Monday, August 2, 2021

Whence Cometh and Wither Goeth Human Desire?

My 2019 book Everything Hidden Shall Be Revealed: Ridding the Church of Abuses of Sex and Power is very much indebted to the work of the Spanish priest and psychoanalyst Carlos Dominguez Morano's book Belief After Freud, which every Christian should read, Catholics especially. It is an incredibly challenging book at just the moment when the Catholic Church needs to be challenged, and in the areas he highlights. 

His next book to make an appearance, late last year, in an English translation is The Myth of Desire: Sexuality, Love, and the Self (Lexington Books, October 2020), 254pp.
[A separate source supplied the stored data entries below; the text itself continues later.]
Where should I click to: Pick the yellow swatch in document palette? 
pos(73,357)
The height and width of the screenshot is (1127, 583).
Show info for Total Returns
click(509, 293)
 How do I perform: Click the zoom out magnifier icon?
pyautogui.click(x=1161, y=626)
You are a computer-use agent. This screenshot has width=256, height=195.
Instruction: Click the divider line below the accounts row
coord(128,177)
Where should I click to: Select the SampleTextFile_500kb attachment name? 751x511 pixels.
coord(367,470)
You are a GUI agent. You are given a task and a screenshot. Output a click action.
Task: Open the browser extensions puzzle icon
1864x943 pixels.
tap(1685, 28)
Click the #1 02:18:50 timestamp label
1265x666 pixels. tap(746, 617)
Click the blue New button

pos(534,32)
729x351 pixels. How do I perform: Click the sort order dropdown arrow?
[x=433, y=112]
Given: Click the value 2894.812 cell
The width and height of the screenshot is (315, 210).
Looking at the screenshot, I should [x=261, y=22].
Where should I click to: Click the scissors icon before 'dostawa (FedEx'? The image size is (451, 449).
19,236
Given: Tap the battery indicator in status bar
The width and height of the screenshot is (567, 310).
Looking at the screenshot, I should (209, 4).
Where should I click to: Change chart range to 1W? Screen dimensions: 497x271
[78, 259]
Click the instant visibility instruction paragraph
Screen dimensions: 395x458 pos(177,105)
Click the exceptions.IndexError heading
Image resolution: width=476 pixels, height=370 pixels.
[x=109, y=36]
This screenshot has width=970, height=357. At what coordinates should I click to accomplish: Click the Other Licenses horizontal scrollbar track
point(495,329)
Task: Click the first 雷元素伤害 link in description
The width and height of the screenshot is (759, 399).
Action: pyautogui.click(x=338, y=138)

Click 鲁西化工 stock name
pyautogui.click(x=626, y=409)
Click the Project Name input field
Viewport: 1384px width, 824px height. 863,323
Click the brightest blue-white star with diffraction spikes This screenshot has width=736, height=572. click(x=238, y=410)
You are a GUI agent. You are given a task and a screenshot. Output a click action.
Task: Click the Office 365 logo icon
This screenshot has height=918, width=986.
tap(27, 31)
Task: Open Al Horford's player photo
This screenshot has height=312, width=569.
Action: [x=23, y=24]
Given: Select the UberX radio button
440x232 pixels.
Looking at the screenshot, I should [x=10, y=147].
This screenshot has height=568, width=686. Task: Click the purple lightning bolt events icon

I have a copy and will get around to blogging about it one of these days. "Desire" seems to be one of those topics rising slowly but steadily up the lists of publishers today in the worlds of spirituality and psychology. It will be interesting to see where this goes and where it winds up....

Later this year we will have another book on the topic of desire, though its title does move me to some anticipatory skepticism insofar as it seems to follow the poor poppets of popular psychology today in chasing after fads and desperately trying to copyright certain talismanic phrases in the hopes of cashing in big. One such fad currently on an upward trajectory involves sticking the prefix "neuro" in front of all sorts of things. I would be the first humbly and gratefully to recognize how much we still have to learn about neurology and the brain, but sometimes this "neuro" fad seems overly eager to appear "scientific" and also lazily to find a way around the perennial brain-mind problem, and more broadly the challenges of a proper hermeneutics of science. 

But let that pass and consider The Soul of Desire: Discovering the Neuroscience of Longing, Beauty, and Community by Curt Thompson (IVP Academic, October 2021), 248pp. 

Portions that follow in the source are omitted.